• SUPPLIED INFORMATION:
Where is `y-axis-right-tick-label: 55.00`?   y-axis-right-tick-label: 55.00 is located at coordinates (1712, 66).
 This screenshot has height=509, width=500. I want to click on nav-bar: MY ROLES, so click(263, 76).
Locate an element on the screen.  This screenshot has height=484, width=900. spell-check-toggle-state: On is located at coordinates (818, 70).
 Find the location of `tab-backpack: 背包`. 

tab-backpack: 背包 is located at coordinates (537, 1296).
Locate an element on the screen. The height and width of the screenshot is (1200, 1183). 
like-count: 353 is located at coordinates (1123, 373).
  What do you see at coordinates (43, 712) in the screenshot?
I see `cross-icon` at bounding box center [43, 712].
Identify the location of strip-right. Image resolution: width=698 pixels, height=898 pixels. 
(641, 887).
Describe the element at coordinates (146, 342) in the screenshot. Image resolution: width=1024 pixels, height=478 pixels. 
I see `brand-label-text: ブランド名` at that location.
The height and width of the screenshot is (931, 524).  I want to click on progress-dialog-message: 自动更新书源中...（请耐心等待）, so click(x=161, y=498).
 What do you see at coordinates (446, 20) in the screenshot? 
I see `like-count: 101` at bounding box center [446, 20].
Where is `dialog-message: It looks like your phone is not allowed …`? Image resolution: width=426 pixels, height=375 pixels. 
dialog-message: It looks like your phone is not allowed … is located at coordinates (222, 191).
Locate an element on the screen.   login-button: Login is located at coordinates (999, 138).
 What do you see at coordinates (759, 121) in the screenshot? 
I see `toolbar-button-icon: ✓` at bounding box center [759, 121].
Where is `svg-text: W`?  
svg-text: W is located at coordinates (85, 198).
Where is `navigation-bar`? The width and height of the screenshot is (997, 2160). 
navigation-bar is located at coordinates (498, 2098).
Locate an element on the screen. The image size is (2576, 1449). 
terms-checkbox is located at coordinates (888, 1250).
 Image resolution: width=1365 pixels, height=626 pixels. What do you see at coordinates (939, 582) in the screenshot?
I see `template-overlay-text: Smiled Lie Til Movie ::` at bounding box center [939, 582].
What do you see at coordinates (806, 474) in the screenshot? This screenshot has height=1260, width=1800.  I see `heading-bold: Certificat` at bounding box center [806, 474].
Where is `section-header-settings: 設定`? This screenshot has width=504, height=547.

• TASK BRIEF: Format every line of the items above as a JSON list of strings, one string per line, omitting any blank lines.

• EXERCISE ANSWER:
[
  "Where is `y-axis-right-tick-label: 55.00`?   y-axis-right-tick-label: 55.00 is located at coordinates (1712, 66).",
  " This screenshot has height=509, width=500. I want to click on nav-bar: MY ROLES, so click(263, 76).",
  "Locate an element on the screen.  This screenshot has height=484, width=900. spell-check-toggle-state: On is located at coordinates (818, 70).",
  " Find the location of `tab-backpack: 背包`. ",
  "tab-backpack: 背包 is located at coordinates (537, 1296).",
  "Locate an element on the screen. The height and width of the screenshot is (1200, 1183). ",
  "like-count: 353 is located at coordinates (1123, 373).",
  "  What do you see at coordinates (43, 712) in the screenshot?",
  "I see `cross-icon` at bounding box center [43, 712].",
  "Identify the location of strip-right. Image resolution: width=698 pixels, height=898 pixels. ",
  "(641, 887).",
  "Describe the element at coordinates (146, 342) in the screenshot. Image resolution: width=1024 pixels, height=478 pixels. ",
  "I see `brand-label-text: ブランド名` at that location.",
  "The height and width of the screenshot is (931, 524).  I want to click on progress-dialog-message: 自动更新书源中...（请耐心等待）, so click(x=161, y=498).",
  " What do you see at coordinates (446, 20) in the screenshot? ",
  "I see `like-count: 101` at bounding box center [446, 20].",
  "Where is `dialog-message: It looks like your phone is not allowed …`? Image resolution: width=426 pixels, height=375 pixels. ",
  "dialog-message: It looks like your phone is not allowed … is located at coordinates (222, 191).",
  "Locate an element on the screen.   login-button: Login is located at coordinates (999, 138).",
  " What do you see at coordinates (759, 121) in the screenshot? ",
  "I see `toolbar-button-icon: ✓` at bounding box center [759, 121].",
  "Where is `svg-text: W`?  ",
  "svg-text: W is located at coordinates (85, 198).",
  "Where is `navigation-bar`? The width and height of the screenshot is (997, 2160). ",
  "navigation-bar is located at coordinates (498, 2098).",
  "Locate an element on the screen. The image size is (2576, 1449). ",
  "terms-checkbox is located at coordinates (888, 1250).",
  " Image resolution: width=1365 pixels, height=626 pixels. What do you see at coordinates (939, 582) in the screenshot?",
  "I see `template-overlay-text: Smiled Lie Til Movie ::` at bounding box center [939, 582].",
  "What do you see at coordinates (806, 474) in the screenshot? This screenshot has height=1260, width=1800.  I see `heading-bold: Certificat` at bounding box center [806, 474].",
  "Where is `section-header-settings: 設定`? This screenshot has width=504, height=547."
]